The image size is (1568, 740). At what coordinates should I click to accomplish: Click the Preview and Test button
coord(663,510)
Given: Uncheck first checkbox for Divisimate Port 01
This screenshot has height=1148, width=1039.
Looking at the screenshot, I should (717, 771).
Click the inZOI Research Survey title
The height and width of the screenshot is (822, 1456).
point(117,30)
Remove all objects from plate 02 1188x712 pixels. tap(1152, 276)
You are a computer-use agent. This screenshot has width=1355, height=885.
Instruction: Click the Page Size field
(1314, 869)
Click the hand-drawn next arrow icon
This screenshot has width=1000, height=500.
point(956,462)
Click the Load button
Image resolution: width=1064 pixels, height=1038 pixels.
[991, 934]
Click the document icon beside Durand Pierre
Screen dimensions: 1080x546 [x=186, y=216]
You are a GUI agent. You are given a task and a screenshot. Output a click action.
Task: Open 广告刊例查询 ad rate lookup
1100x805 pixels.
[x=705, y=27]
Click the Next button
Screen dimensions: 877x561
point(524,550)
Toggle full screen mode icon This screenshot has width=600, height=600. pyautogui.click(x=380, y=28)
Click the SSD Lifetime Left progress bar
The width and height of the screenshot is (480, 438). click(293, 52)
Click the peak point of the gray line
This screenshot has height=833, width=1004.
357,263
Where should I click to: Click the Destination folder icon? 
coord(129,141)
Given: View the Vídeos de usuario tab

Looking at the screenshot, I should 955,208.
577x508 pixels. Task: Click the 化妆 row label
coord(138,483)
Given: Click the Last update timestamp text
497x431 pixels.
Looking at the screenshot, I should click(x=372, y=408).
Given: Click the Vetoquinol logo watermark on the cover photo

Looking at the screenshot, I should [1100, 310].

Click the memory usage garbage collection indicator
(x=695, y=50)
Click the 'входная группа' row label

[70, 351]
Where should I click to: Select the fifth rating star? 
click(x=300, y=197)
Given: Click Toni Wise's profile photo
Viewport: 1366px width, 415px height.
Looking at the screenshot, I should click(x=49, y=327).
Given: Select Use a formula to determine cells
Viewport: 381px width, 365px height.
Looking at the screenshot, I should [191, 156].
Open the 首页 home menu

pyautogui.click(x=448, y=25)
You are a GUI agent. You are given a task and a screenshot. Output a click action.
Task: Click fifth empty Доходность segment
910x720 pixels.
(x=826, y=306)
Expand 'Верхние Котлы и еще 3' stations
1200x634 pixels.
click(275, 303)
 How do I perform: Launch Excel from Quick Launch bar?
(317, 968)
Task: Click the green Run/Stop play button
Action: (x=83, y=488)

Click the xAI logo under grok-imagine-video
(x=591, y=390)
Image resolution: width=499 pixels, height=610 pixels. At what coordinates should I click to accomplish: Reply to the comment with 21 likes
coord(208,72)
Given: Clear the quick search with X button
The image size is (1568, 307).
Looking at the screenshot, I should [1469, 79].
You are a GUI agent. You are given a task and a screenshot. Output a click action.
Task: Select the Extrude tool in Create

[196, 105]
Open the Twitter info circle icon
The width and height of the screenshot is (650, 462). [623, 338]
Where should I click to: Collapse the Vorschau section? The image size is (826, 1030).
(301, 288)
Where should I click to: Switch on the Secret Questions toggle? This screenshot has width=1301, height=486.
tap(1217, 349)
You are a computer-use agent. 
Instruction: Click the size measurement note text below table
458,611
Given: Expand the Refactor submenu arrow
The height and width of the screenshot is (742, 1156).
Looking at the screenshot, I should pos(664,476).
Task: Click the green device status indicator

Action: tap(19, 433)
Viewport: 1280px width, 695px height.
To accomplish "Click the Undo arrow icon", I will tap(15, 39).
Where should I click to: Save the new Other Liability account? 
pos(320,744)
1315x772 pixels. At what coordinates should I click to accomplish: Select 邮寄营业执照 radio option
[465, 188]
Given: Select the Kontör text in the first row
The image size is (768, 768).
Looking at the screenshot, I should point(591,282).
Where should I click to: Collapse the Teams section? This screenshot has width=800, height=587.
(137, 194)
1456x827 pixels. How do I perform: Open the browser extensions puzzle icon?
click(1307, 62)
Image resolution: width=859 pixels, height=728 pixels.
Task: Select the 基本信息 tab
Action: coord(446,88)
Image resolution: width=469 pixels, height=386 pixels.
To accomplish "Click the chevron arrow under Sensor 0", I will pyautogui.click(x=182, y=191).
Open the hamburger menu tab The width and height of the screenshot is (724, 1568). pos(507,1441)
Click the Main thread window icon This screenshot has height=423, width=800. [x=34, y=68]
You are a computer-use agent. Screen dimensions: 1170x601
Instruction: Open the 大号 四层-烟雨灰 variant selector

##############################

§ Exercise
Keep only those lines of the records that hold "computer", and return them.

§ Output for this exercise
You are a computer-use agent. This screenshot has width=1355, height=885.
You are a computer-use agent. 
You are a computer-use agent. Screen dimensions: 1170x601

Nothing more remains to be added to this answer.